• _INSTRUCTIONS FOR THE TASK_:
Print everything in the items below from the line containing "Given: Click the % of World Total header" down to the line containing "click(x=248, y=483)", keeping both of those lines.

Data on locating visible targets
Start

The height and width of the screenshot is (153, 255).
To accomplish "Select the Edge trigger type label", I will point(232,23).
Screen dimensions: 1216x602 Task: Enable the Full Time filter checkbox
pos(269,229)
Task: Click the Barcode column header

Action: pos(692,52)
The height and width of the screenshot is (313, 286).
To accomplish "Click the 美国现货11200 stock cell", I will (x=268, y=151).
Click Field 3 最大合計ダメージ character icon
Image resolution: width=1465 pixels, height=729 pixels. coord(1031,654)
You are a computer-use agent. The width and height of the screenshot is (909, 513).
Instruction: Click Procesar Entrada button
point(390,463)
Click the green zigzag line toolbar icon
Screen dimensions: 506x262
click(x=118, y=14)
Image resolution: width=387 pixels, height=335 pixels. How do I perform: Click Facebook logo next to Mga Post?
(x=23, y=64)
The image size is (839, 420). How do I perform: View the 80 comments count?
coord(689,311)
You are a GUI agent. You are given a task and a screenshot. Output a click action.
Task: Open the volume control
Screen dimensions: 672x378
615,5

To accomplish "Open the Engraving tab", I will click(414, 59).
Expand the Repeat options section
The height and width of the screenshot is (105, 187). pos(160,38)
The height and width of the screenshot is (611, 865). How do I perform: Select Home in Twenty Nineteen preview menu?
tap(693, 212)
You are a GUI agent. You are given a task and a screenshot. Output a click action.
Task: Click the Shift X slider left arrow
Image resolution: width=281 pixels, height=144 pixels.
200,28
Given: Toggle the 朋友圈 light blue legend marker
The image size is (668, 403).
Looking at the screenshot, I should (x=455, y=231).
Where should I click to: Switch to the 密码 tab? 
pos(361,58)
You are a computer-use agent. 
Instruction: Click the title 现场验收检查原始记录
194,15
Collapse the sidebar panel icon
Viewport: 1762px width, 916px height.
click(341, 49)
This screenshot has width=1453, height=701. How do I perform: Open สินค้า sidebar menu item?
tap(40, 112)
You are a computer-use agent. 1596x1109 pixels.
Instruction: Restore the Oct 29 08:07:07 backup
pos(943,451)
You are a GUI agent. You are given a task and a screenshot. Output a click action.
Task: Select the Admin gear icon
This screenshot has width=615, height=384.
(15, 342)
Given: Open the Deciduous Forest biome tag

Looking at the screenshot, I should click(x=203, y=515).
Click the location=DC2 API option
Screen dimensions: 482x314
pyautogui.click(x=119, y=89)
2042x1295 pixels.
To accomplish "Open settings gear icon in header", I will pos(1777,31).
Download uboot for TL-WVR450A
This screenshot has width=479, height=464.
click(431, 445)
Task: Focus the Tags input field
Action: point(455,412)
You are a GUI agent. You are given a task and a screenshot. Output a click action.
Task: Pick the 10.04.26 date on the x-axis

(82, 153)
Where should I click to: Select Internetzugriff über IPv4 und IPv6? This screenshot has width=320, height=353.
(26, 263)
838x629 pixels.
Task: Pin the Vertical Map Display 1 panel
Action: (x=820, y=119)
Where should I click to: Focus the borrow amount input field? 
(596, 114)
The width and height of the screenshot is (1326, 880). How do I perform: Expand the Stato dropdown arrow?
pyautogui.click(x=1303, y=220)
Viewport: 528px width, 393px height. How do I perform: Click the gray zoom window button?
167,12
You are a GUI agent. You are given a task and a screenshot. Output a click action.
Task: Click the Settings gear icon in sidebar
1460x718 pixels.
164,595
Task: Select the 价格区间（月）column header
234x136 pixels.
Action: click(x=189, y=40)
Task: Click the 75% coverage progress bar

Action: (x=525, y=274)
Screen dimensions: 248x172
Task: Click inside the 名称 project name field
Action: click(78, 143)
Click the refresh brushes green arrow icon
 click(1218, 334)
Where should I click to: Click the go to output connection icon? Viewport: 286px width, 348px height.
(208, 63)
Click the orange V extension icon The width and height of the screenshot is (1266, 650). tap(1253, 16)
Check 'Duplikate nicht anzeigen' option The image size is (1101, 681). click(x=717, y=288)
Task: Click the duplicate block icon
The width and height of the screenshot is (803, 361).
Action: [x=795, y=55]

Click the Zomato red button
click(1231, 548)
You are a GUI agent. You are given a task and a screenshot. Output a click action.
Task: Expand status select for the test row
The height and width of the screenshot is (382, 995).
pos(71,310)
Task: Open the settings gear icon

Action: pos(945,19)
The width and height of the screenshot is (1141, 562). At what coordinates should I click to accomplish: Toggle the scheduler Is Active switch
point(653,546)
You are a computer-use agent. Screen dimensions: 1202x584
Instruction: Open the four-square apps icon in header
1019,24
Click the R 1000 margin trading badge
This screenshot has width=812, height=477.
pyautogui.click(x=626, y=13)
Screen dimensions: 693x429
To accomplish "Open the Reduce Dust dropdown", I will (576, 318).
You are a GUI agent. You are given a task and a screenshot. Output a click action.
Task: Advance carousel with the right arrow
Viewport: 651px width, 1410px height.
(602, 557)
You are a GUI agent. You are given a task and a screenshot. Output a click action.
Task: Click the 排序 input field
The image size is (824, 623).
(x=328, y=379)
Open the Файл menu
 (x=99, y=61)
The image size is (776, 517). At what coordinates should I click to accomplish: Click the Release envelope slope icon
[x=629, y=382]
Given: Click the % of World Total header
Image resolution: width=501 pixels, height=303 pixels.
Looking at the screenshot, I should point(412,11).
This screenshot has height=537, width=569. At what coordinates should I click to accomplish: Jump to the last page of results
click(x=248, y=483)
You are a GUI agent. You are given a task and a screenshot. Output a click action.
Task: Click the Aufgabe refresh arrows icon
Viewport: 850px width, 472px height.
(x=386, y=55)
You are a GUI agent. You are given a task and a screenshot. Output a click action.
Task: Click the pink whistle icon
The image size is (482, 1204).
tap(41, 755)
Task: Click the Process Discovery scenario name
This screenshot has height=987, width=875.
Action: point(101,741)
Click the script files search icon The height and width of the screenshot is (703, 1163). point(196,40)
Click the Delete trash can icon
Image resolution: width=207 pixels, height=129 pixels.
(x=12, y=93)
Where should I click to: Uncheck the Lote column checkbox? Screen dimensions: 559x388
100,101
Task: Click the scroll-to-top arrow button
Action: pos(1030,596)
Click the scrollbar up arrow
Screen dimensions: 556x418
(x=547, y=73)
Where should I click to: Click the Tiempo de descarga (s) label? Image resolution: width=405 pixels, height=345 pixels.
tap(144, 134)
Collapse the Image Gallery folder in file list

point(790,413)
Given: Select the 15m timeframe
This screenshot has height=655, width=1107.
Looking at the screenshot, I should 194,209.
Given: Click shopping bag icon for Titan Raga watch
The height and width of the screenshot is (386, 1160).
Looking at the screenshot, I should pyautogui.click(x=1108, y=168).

End

• _ANSWER TO THIS TASK_:
Given: Click the % of World Total header
Image resolution: width=501 pixels, height=303 pixels.
Looking at the screenshot, I should point(412,11).
This screenshot has height=537, width=569. At what coordinates should I click to accomplish: Jump to the last page of results
click(x=248, y=483)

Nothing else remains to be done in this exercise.